Well done England - Women's World Cup 2015 review

I watched more of the Women's World Cup than I expected to, mainly because England did better than expected. I started the tournament wanting Germany to win (as with the men's tournament last year), but England gradually won me round. (And of course, they have a Welsh manager so really their success is success for Wales too.) So, when England beat Germany for the first time in 20 attempts to win the third place play-off, I felt pretty happy.


I'll pretty much watch any football (as my season review for 2014-2015 shows), but this wasn't watching football for the sake of it. There was some good stuff being played and most of the time without the gamesmanship and injury-feigning that bedevils the men's international game.

I have some criticisms though. For one thing, the use of astroturf seriously damaged the aesthetic. Balls bounced oddly, or not at all, or fair flew across the surface at untrappable speeds. Clouds of black rubber bits were kicked up by the players. They were awful surfaces and didn't help enhance the image of the women's side of the game.

There were some duff referees as well. This happens in the men's tournaments as well because they want to include refs from all the FIFA federations. But, frankly, there is a world of difference between refereeing in a top European league and reffing in Oceania or central Asia. Some of the refereeing teams were out of their depth here, and this was possibly exacerbated by the use of female refereeing teams only. As with football, women's officiating is some steps behind the men's game, so the inequity between countries with professional leagues and countries that barely have a competition is even more marked in the women's game.

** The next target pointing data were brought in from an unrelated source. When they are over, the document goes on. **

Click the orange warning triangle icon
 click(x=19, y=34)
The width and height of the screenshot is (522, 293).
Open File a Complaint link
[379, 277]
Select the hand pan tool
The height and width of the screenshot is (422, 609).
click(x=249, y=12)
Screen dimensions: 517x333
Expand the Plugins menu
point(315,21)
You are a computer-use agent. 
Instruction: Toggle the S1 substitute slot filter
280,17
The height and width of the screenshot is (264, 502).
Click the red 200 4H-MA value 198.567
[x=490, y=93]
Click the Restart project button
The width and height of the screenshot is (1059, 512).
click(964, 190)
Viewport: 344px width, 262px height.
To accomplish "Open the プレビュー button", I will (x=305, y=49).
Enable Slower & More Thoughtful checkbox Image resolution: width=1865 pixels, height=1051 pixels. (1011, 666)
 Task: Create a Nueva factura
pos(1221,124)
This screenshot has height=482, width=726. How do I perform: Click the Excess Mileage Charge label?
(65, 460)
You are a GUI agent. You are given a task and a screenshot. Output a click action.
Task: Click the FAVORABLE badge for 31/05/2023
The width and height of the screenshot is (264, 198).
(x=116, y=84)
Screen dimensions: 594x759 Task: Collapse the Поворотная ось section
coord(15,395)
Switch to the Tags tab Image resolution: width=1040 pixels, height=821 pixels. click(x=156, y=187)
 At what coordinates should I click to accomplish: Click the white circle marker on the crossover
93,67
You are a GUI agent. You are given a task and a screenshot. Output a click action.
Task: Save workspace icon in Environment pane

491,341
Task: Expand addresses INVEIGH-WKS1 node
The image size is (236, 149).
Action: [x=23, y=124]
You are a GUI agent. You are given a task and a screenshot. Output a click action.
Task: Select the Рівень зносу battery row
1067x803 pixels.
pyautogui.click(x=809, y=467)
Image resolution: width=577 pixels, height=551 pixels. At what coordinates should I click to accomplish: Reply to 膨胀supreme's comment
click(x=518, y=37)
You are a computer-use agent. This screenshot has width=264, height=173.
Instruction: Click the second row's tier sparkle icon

Finally, broadcasting-wise, it was great having mainly female pundits and anchors. But why they needed to ship male commentators (including the incredibly annoying Jonathan Pearce) out to Canada is beyond me. It could be argued that putting it's regular commentators on duty showed the BBC's commitment to treating the women;s game equally. But it felt like the BBC lacked faith in its audience. We'll watch women play football, but we won't listen to women talk about it. One thing I do hope is that the BBC will now use some of the very talented and knowledgeable women players from the world cup studios on shows like Match of the Day. They were so much better than the usual rent-a-gobs.

Laura Bassett is my favourite England player at the moment - in both the men and women's games. In the match against France she got elbowed in the face, got up and carried on, developing a black eye as the game progressed. She was very focussed, almost frighteningly serious during matches, so it was lovely seeing her smiling with her third place medal, especially after she had conceded the last-gasp own goal in the semi-final to gift Japan the victory. Anyone who can go out and play straight after that deserves a medal and she got one.



Lucy Bronze's goal that won the game against Norway was my favourite goals in all the games I saw. Not just because it was England, but because it was a 'worldie'. You don't see many worldies at World Cups, so this was a genuine rarity.



So that was the FIFA World Cup for 2015. We had one last year too. I can get used to this. What's happening next Summer?